July 20, 2022

This release (1.16) of the Cloudera Data Engineering (CDE) service on CDP Public Cloud introduces the new features and improvements that are described in this topic.

Airflow pipeline UI editor (GA)

  • Airflow Pipeline UI editor is now GA as a default feature in new Virtual Clusters withsupport for all major browsers (Firefox, Chrome, and Safari).

Upgrade to Airflow 2.2.5

CDE 1.16 now runs with Airflow 2.2.5.

  • Several fixes to improve performance and stability have been bundled with the upgrade.
  • New Virtual Clusters will automatically use the new Airflow version.
  • This version deprecated the timezone package usage. The DAGs need to be updated to use the pendulum package instead. If your airflow DAGs need to be timezone aware then they should rely on the pendulum timezone library for start and end dates as described here. Otherwise, the backup and restore process will not be able to restore these DAGs. For more information, see CDE known issues.

§ **THINGS TO DO**:
1. According to the CDE 1.16 release notes, which Airflow version does CDE 1.16 run with?
2. List every browser that the CDE 1.16 release notes name as supported by the Airflow Pipeline UI editor.
The rows below come from a separate source and are unrelated to the CDE 1.16 release notes.

§ **GIVEN INFORMATION**:
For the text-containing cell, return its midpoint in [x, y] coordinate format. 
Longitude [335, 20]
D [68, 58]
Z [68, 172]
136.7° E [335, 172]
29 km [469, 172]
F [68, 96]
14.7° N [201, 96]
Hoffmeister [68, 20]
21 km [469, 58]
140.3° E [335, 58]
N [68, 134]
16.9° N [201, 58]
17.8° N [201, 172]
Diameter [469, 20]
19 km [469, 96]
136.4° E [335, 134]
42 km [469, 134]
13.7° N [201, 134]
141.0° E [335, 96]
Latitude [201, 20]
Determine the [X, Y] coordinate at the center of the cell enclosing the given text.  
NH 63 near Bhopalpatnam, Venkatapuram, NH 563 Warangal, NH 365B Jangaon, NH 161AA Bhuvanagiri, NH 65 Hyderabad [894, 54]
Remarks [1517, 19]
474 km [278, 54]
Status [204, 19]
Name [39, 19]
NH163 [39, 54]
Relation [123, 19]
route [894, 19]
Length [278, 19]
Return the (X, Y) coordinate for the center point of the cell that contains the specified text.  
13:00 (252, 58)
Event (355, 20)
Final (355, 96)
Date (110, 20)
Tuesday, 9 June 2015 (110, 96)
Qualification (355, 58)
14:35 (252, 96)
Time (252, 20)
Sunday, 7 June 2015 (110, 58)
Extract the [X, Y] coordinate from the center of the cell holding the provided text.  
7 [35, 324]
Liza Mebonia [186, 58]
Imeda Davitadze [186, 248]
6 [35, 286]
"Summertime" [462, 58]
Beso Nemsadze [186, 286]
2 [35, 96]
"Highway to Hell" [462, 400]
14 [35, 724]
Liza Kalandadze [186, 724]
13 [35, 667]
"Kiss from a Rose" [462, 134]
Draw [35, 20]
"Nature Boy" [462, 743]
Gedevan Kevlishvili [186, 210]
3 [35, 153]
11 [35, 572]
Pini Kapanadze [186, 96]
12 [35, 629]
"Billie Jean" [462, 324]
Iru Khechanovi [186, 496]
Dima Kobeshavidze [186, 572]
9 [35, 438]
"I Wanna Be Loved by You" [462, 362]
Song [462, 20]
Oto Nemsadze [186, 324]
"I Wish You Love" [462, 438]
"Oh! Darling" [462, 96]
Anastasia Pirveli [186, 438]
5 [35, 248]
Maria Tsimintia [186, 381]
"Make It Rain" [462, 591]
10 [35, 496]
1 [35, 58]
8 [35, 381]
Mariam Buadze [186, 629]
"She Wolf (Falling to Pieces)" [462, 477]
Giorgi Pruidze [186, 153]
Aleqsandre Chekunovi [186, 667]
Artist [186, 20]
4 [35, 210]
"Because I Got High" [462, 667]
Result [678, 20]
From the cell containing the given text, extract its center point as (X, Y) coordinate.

§ **ANSWERS TO EACH TASK**:
1. Airflow 2.2.5

2. Firefox, Chrome, Safari